Quality checks implemented here include 17 control metrics defined by the manufacturer, a sex check to detect mislabeled sex-discordant samples, and both an identity check for fingerprinting sample donors and a measure of sample contamination based on probes querying high-frequency SNPs. These checks were tested on 80 datasets comprising 8327 samples run on the 450K microarray from the GEO repository.
Nine hundred forty samples were flagged by at least one control metric and 133 samples from 20 datasets were assigned the wrong sex. In a dataset in which a subset of samples appear contaminated with a single source of DNA, we demonstrate that our measure based on outliers among SNP probes was strongly correlated (> 0.95) with another independent measure of contamination.
A more complete examination of samples that may be mislabeled, contaminated, or have poor performance due to technical problems will improve downstream analyses and replication of findings. We demonstrate that quality control problems are prevalent in a public repository of DNA methylation data. We advocate for a more thorough quality control workflow in epigenome-wide association studies and provide a software package to perform the checks described in this work. Reproducible code and supplementary material are available at 10.5281/zenodo.1172730.
标记错误、污染或性能不佳的样本可能会威胁甲基化微阵列分析的结果,甚至导致虚假关联。我们描述了一组适用于流行的 Illumina 450K 和 EPIC 微阵列的质量检查,以识别有问题的样本,并展示其在公开可用数据集上的应用。
这里实施的质量检查包括制造商定义的 17 个控制指标、用于检测性别不一致的标记错误的性别检查,以及用于识别样本供体身份的指纹检查和基于探针查询高频 SNP 的样本污染测量。这些检查在 80 个数据集上进行了测试,这些数据集包含了来自 GEO 存储库的 450K 微阵列运行的 8327 个样本。
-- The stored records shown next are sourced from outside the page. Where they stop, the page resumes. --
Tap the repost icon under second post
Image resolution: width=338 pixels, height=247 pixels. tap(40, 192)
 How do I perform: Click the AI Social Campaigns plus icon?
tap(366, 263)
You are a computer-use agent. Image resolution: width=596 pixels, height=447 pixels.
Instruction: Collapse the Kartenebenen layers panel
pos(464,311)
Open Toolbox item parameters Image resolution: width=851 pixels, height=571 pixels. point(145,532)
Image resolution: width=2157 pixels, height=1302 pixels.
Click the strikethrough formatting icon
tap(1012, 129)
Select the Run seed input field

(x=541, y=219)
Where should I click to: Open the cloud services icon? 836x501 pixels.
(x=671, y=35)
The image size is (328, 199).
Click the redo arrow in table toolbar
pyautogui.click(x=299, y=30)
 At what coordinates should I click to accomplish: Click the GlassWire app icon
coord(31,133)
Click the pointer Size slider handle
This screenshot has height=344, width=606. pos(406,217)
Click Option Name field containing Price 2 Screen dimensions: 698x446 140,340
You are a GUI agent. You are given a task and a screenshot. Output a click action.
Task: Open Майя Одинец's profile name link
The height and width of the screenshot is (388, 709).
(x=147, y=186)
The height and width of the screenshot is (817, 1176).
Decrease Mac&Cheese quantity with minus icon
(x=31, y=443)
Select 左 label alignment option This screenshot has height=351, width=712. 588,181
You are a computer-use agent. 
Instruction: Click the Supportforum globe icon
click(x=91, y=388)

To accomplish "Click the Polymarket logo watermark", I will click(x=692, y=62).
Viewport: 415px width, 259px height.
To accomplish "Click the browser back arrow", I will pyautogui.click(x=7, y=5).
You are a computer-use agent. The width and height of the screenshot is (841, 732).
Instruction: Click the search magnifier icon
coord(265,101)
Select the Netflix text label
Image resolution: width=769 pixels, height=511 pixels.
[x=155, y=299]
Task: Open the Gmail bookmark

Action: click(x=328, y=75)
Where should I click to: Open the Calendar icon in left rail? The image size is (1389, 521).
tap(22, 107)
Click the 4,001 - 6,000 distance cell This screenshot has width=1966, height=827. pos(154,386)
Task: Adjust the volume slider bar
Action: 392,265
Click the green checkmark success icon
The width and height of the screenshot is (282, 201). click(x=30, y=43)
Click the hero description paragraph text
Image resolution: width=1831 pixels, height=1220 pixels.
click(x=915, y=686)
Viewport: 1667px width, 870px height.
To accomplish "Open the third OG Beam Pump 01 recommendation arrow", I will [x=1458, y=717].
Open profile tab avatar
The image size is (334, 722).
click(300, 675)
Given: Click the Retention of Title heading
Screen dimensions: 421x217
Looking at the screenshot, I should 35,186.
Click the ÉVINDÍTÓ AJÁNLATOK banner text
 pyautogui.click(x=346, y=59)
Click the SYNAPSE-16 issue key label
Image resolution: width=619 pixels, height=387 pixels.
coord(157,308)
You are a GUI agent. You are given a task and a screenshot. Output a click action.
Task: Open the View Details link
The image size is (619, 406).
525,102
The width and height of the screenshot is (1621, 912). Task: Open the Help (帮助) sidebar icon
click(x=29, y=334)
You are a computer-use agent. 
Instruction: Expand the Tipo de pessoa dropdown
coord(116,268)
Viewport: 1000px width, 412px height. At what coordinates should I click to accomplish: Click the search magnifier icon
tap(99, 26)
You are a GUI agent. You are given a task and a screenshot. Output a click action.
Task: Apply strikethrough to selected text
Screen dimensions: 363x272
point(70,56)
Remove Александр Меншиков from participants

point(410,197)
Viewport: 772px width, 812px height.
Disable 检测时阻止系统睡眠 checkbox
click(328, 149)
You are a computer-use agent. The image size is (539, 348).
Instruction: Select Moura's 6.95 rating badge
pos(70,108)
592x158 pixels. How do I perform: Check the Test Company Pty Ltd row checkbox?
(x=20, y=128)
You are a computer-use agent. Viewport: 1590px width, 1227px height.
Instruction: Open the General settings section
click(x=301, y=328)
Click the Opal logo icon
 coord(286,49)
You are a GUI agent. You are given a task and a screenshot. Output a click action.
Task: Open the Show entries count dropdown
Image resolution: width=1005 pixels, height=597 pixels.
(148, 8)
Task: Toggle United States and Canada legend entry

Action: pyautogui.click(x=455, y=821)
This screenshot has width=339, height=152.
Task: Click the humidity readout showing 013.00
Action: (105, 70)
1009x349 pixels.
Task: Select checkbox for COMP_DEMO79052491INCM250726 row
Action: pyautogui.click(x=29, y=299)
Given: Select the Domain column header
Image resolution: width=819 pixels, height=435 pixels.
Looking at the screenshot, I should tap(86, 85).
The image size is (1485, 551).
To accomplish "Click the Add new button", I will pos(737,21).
至少有一个控制指标标记了 940 个样本,20 个数据集的 133 个样本被分配了错误的性别。在一个数据集的一部分样本似乎被单一来源的 DNA 污染的情况下,我们证明了我们基于 SNP 探针异常值的测量与另一种独立的污染测量高度相关(>0.95)。
对可能由于技术问题而标记错误、污染或性能不佳的样本进行更全面的检查,将改善下游分析和结果的复制。我们证明了质量控制问题在公共 DNA 甲基化数据存储库中很普遍。我们提倡在全基因组关联研究中进行更彻底的质量控制工作,并提供一个软件包来执行本工作中描述的检查。可重复的代码和补充材料可在 10.5281/zenodo.1172730 上获得。